Wishful Home

Hasnana
Chapter #16

Chapter 15

“Dilabrak sama siapa?”

“Dilabrak kenapa?” 

“Gimana keadaan Kak Mily sekarang?”

“Ada yang luka, nggak?”

“Kak Mily sedih, nggak?”

Yudhit menghela napas panjang sembari mengusap wajahnya dengan kasar. Dia menggelengkan kepala. “Gue nggak tau. Gue cuma denger dia abis dilabrak di Fakultas Bahasa waktu gue lagi ngurus peminjaman ruangan buat acara UKM di sana.”

“Mily cerita sama lo?” tanya Saka panik.

Yudhit berdecak. “Enggak! Lo dengerin gue ngomong, nggak, sih, Bang? Gue tau dari orang lain.”

“Yakin akurat yang lo dengar itu? Beneran Mily yang dilabrak? Mily adek gue? Mily kita?” 

Dahi Jevin berkerut. “Sejak kapan Mily jadi adek lo?”

“Sejak Mily datang ke sini lah,” seru Saka, mantap.

Helaan napas panjang terdengar. “Gue juga berharap Mily yang dimaksud bukan Mily kita, tapi Mily nggak bisa dihubungi, kan, dari pagi?” ucap Yudhit. Yang artinya besar kemungkinan kalau Mily yang dilabrak adalah Mily-nya. 

“Ah, iya.” Tiba-tiba Rian menjentikkan jarinya. “Jangan-jangan Kak Mily jadi malas buka hape gara-gara habis dilabrak itu?”

“Ayo kita telepon Kak Mily aja! Aku khawatir sekali!” usul Satya yang diangguki oleh semua orang kecuali Saka.

Cowok itu bangun dari kursi. “Ngapain telepon? Kita samperin sekalian ke rumahnya.”

“Bang!” cegat Yudhit.
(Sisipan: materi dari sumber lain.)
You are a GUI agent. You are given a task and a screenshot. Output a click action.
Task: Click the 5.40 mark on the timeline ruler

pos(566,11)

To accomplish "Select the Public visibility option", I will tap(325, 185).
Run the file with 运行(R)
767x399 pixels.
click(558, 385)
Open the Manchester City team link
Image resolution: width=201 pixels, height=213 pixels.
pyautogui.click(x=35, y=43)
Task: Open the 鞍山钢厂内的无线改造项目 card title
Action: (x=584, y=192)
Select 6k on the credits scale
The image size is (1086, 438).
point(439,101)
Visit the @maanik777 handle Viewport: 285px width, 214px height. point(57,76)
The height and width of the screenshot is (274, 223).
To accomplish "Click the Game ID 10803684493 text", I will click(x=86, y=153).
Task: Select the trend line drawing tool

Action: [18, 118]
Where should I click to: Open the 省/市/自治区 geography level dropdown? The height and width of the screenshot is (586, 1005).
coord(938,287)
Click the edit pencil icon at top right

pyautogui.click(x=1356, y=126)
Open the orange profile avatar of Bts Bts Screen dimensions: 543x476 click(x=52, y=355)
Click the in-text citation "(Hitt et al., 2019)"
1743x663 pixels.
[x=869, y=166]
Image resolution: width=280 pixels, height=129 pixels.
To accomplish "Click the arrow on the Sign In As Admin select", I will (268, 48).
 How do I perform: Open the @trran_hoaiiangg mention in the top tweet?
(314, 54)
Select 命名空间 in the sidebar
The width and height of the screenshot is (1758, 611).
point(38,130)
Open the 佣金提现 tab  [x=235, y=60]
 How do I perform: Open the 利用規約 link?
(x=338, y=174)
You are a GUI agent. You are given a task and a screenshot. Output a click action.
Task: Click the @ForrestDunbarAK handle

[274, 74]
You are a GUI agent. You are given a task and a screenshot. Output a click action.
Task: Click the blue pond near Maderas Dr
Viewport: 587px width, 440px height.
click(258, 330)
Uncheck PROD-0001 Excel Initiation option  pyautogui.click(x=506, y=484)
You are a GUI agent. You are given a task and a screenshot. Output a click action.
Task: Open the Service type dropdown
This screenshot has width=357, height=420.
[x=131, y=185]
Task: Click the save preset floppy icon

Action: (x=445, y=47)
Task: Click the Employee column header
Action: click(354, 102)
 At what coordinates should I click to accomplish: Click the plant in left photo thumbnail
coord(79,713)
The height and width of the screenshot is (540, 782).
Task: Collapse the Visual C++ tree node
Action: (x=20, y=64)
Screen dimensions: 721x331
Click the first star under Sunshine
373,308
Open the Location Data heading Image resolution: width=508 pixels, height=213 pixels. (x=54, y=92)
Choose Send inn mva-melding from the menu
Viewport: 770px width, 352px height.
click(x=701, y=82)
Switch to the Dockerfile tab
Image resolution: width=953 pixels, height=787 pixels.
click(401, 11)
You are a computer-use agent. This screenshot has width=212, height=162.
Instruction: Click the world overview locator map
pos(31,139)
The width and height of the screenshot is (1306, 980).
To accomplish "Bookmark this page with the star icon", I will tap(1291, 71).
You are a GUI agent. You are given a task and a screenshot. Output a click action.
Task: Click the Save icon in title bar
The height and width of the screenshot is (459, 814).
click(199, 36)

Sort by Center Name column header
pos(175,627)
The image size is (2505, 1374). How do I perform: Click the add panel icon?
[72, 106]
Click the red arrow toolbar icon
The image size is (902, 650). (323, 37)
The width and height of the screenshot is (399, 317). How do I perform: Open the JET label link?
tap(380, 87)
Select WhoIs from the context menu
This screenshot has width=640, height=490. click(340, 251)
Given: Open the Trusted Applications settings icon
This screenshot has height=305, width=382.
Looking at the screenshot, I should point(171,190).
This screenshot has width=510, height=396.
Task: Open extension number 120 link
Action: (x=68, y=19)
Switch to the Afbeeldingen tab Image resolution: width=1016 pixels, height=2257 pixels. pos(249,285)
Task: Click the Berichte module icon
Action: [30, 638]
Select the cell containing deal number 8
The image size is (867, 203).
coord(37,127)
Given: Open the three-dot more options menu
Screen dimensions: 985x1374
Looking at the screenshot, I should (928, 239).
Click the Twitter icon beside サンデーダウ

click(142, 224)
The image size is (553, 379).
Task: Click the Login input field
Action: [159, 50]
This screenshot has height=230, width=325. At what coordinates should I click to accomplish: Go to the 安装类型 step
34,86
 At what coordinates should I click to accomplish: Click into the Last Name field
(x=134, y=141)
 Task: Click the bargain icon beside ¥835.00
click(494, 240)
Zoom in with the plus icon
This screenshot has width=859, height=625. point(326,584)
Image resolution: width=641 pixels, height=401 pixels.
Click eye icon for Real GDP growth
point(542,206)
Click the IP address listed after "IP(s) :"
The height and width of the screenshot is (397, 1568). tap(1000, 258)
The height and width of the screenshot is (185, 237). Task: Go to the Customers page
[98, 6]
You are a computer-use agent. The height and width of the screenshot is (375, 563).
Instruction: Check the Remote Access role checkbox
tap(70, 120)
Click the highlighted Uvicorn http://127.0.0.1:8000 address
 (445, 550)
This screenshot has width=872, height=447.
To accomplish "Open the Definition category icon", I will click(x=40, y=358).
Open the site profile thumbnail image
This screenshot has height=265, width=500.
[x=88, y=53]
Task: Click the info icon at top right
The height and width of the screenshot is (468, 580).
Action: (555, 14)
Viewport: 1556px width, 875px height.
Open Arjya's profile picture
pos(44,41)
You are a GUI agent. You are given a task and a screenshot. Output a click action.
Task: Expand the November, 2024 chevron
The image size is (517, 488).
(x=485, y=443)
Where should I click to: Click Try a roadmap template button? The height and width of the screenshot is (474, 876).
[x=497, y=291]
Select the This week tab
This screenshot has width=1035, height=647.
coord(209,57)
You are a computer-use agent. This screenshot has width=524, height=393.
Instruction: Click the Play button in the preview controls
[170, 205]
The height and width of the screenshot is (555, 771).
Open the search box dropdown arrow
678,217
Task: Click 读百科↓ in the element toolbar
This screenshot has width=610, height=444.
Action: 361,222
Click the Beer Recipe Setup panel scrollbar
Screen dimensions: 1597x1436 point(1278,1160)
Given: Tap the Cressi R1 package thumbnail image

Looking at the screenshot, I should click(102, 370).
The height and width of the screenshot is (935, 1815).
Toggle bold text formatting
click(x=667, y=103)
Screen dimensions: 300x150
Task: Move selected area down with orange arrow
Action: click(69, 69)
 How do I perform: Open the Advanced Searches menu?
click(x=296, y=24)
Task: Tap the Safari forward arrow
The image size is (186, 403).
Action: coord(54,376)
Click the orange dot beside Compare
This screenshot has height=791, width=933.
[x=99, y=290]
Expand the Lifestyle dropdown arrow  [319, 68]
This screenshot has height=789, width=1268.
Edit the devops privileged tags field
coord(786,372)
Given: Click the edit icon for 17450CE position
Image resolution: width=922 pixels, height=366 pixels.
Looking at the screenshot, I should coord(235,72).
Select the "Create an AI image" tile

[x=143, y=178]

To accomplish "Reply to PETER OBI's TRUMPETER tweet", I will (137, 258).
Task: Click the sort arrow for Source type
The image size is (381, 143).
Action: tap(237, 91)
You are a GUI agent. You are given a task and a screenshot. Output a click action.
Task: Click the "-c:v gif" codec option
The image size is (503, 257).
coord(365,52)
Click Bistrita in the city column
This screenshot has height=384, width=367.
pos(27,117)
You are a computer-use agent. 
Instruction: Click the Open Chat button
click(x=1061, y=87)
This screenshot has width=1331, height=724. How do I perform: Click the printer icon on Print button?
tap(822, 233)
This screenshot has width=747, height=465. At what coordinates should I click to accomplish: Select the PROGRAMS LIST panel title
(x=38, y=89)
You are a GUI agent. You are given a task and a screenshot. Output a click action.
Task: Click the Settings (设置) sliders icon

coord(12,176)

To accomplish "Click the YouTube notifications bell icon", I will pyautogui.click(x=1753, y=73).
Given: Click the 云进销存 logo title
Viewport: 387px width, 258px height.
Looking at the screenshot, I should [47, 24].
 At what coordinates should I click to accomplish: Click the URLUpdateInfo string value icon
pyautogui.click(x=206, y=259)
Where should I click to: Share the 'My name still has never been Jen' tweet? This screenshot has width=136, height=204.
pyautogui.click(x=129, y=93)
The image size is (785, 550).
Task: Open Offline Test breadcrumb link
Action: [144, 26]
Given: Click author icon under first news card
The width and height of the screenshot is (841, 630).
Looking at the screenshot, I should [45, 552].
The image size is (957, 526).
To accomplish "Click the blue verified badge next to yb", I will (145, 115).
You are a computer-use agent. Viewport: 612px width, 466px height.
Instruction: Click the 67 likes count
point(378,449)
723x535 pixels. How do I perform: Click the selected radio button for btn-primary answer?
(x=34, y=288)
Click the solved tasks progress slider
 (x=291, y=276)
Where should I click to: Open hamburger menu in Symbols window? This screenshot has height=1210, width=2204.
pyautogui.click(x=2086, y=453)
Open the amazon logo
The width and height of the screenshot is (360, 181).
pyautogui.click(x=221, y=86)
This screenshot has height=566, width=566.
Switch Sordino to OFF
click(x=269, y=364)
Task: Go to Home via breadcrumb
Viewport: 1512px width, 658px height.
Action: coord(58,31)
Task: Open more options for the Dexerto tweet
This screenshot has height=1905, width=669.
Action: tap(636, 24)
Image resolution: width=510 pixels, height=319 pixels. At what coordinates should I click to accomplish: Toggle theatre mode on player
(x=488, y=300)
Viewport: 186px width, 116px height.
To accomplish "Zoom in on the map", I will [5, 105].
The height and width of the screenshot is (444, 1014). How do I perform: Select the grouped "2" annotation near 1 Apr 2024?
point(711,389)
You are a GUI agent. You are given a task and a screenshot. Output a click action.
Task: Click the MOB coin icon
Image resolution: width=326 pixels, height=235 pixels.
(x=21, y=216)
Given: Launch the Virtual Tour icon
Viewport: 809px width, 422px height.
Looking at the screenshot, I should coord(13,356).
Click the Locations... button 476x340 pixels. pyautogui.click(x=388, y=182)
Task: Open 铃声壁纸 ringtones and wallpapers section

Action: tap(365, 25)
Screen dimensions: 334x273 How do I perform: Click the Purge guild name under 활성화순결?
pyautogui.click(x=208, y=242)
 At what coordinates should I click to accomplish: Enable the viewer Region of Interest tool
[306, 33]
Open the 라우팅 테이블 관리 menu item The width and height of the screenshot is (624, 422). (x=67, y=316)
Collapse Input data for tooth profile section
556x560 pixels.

Dia tidak mau terlalu gegabah, apalagi sampai mengganggu Mily. “Kita telepon dulu aja.”

“Nggak, Yud. Berani-beraninya ada yang jahat sama Mily gue!” Setelah mengatakan itu, Saka benar-benar meninggalkan meja makan. Diikuti Jevin, Satya, dan Rian. 

Yudhit mau tidak mau ikut bangkit mengikuti setelah memastikan makanan di meja makan tertutup dengan aman.

“Mau pada ke mana, Yud?” Tepat di depan pintu, Yudhit bertemu dengan Rakhai yang baru kembali dari bengkel.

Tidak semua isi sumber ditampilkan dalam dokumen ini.